* Aufgabe 1
Stimmen die folgenden Aussagen mit dem Text über Pflanzenkohle überein? Antworten Sie jeweils mit Ja oder Nein und zitieren Sie die entscheidenden Worte des Textes wörtlich.
(a) Nach den Vorschlägen der EU-Kommission sollen die Sektoren Landwirtschaft, Landnutzung und Forstwirtschaft bis 2035 treibhausgasneutral sein.
(b) Deutschland soll bis 2050 THG-neutral sein.
(c) Aufforstung nimmt keine zusätzliche Fläche in Anspruch.
* Aufgabe 2
Beantworten Sie anhand des Textes über Pflanzenkohle knapp die folgenden Fragen und kennzeichnen Sie die Antworten ebenso.
(a) Welches Institut ist federführend?
(b) Wie heißt das Paket mit den Vorschlägen der EU-Kommission für Klimaziele bis 2030?
(c) Aus welchem Jahr stammt die geänderte Fassung des Bundes-Klimaschutzgesetzes?
* Aufgabe 3
Führen Sie den Text über Pflanzenkohle bitte im selben Ton weiter, beginnend nach seinem letzten Satz.

* Gezeigter Text

......

Potenziale von Pflanzenkohle als negative Emissionstechnologie


Federführendes Institut KB Stabsstelle Klima und Boden

© Pixabay

Potenziale von Pflanzenkohle als negative Emissionstechnologie

Für das Ziel der Treibhausgasneutralität müssen nicht vermeidbare Emissionen durch dauerhafte Einbindung von Kohlenstoff aus der Atmosphäre, sogenannte negative Emissionen, kompensiert werden. Wir untersuchen, welchen Beitrag Pflanzenkohle leisten könnte.

Hintergrund und Zielsetzung

Die Anforderungen der Klimaschutzpolitik an die Landwirtschaft werden zunehmend ambitionierter. Auf europäischer Ebene liegen mit dem „fit for 55“-Paket Vorschläge der EU-Kommission für ehrgeizige Klimaziele bis 2030 vor. Den Vorschlägen zufolge sollen die Sektoren Landwirtschaft, Landnutzung und Forstwirtschaft (AFOLU) bis 2035 treibhausgasneutral sein, die EU insgesamt soll dieses Ziel bis 2050 erreichen.

 

Um Anreize zu mehr Klimaschutz im Bereich AFOLU zu setzen, sollen neuen Geschäftsmodelle unter dem Stichwort „Carbon Farming“ entwickelt werden. Auch gemäß Bundes-Klimaschutzgesetz in seiner geänderten Fassung von 2021 ist eine Erhöhung der jährlichen, zusätzlichen Kohlenstoffeinbindung im Sektor Landnutzung, Landnutzungsänderungen und Forstwirtschaft (LULUCF) vorgesehen. Deutschland soll bereits bis zum Jahr 2045 THG-neutral sein.

 

Der verbleibende, nicht vollständig vermeidbare Ausstoß von Treibhausgasen (THG) soll dann durch negative Emissionen kompensiert werden, um das Ziel der THG-Neutralität zu erreichen. Zu den negativen Emissionen zählt die Kohlenstoffeinbindung im LULUCF-Bereich. Hier werden unter dem Stichwort „Carbon Farming“ vor allem die Erhöhung der Kohlenstoffvorräte in bestehenden Wäldern, Aufforstung, Agroforstwirtschaft und Humusaufbau in landwirtschaftlich genutzten Böden verstanden. Diese Optionen haben jedoch ein begrenztes Potenzial. Kohlenstoffvorräte in der Vegetation und im Boden können nur solange erhöht werden, bis sich ein neues Gleichgewicht einstellt, außerdem ist dieser Prozess etwa aufgrund von Landnutzungsänderung umkehrbar. Im Fall von Aufforstung und Agrargehölzen wird außerdem zusätzliche Fläche in Anspruch genommen.

......

* Vorliegende Daten
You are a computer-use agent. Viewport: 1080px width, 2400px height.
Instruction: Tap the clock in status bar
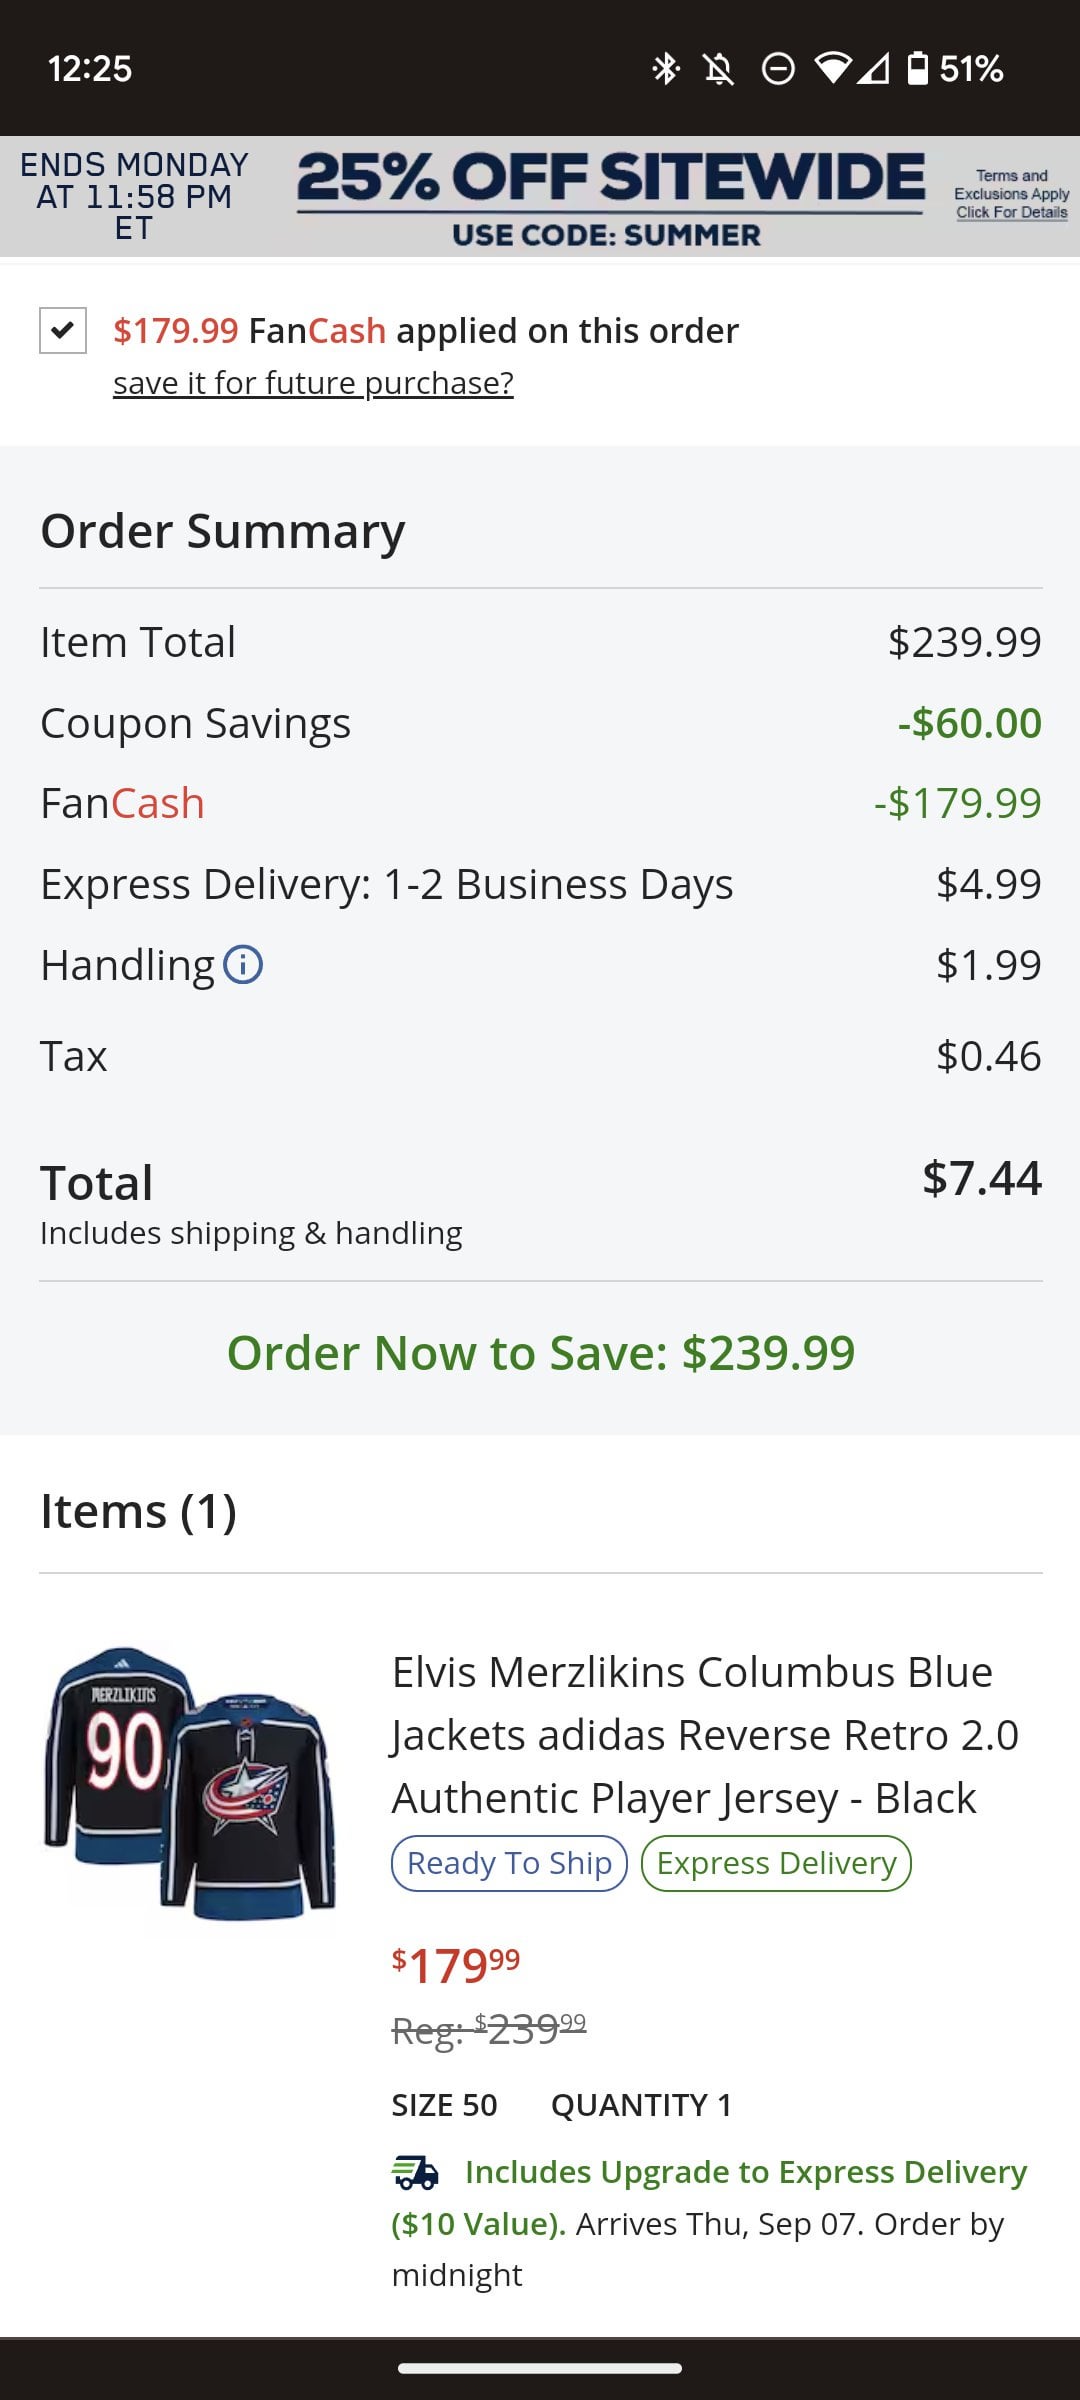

......

* Antwortbereich 1
(a) Ja: „Den Vorschlägen zufolge sollen die Sektoren Landwirtschaft, Landnutzung und Forstwirtschaft (AFOLU) bis 2035 treibhausgasneutral sein“
(b) Nein: „Deutschland soll bereits bis zum Jahr 2045 THG-neutral sein.“
(c) Nein: „Im Fall von Aufforstung und Agrargehölzen wird außerdem zusätzliche Fläche in Anspruch genommen.“

* Antwortbereich 2
(a) KB Stabsstelle Klima und Boden
(b) „fit for 55“
(c) 2021

* Antwortbereich 3
Pflanzenkohle aus Pyrolyse von Biomasse, die im Boden auch über Jahrhunderte hinweg nicht abgebaut wird, könnte eine Option zur langfristigen Speicherung von biogenem Kohlenstoff mit hohem Potenzial darstellen. In der wissenschaftlichen und klimapolitischen Debatte wird die Option aber kontrovers diskutiert, als zu teuer, zu unsicher und mit Risiken wie der Belastung der Böden mit chemischen Schadstoffen verbunden. Wenn von der Option, Pflanzenkohle zu produzieren, künftig Gebrauch gemacht werden soll, muss frühzeitig eine Entscheidung getroffen werden. Nur dann kann im Rahmen der künftigen Investitionen in die physikalisch-chemische Konversion von Biomasse dafür Sorge getragen werden, dass Pyrolysekohle für die langfristige Kohlenstofffestlegung hergestellt und so aus dem biologischen Kohlenstoffkreislauf „abgezweigt“ wird. Die Produktion von Pflanzenkohle könnte dann zu einer Schlüsseltechnologie für die Erreichung der Klimaziele werden.

Ziel des Projekts ist es, den Stand des Wissens über Pflanzenkohle als Option zur langfristigen Speicherung von biogenem Kohlenstoff zusammenzufassen und Empfehlungen für die Klimapolitik und die Forschung abzuleiten.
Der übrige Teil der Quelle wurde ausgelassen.